Without scuba gear, the fastest approach was simply to cut the anchors. I wanted to inspect those connectors anyway.
Our first day with boots on the ground, and we were quite keen to see what we had on the loggers that were deployed in back in August. A fresh batch of data is always a great way to motivate yourself for fieldwork. So Trish headed out to Rio Secreto to collect the 1st generation drip sensors, while I met up with Gabriel and Marco from CEA to see about retrieving the Beta flow sensors we put in Akumal bay back in August. As we waited for a boat to become available Gabriel showed me the fantastic records that they had kept, and the locations they had selected for the deployments of the other two flow meters. One had been placed in the shallower south side of bay on October 13th, and the third unit was deployed at the mouth of Yalku Lagoon on November 27th.
This pivot joint failure was discovered on Nov 7th, and the unit was re-installed on Nov 21st. (Photo courtesy: Centro Ecologico Akumal)
Opportunistic photos of the units every couple of weeks revealed that the constant roil of the surf had taken a toll: with both of loggers in the bay suffering failures on the anchor rods & pivot joints. I had designed the pearls for much gentler cave environments, so this was not unexpected. I was just thankful that the folks at CEA had been around to catch the problems while the “backup” bungee cords were still in place, or the loggers could have simply drifted away. Sometimes all you get from the first deployment is an understanding of how to do the next one better, and patchy data is still 100% better than no data at all. Of course, As I reviewed the photos with Gabriel, I could not help but wonder if the electronics had survived all that knocking about.

[Provided information]
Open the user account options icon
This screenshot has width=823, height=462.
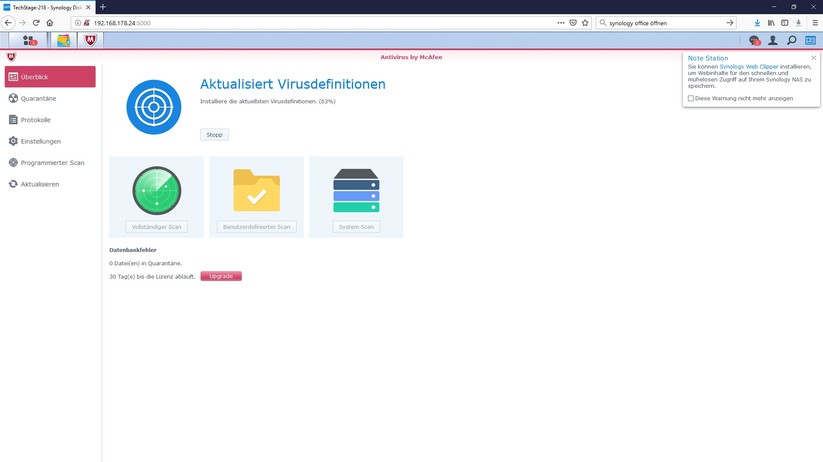click(x=772, y=40)
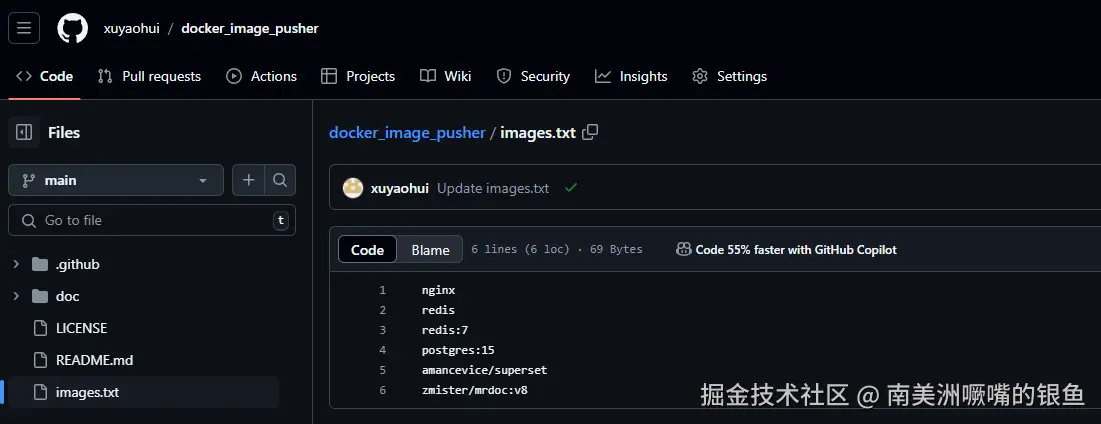
Task: Click the GitHub logo icon
Action: click(72, 28)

[Aim] Revise the fieldwork passage between "Opportunistic photos of" and "that knocking about.", inclusive, writing "tether lines" wherever "bungee cords" appears.

[Result]
Opportunistic photos of the units every couple of weeks revealed that the constant roil of the surf had taken a toll: with both of loggers in the bay suffering failures on the anchor rods & pivot joints. I had designed the pearls for much gentler cave environments, so this was not unexpected. I was just thankful that the folks at CEA had been around to catch the problems while the “backup” tether lines were still in place, or the loggers could have simply drifted away. Sometimes all you get from the first deployment is an understanding of how to do the next one better, and patchy data is still 100% better than no data at all. Of course, As I reviewed the photos with Gabriel, I could not help but wonder if the electronics had survived all that knocking about.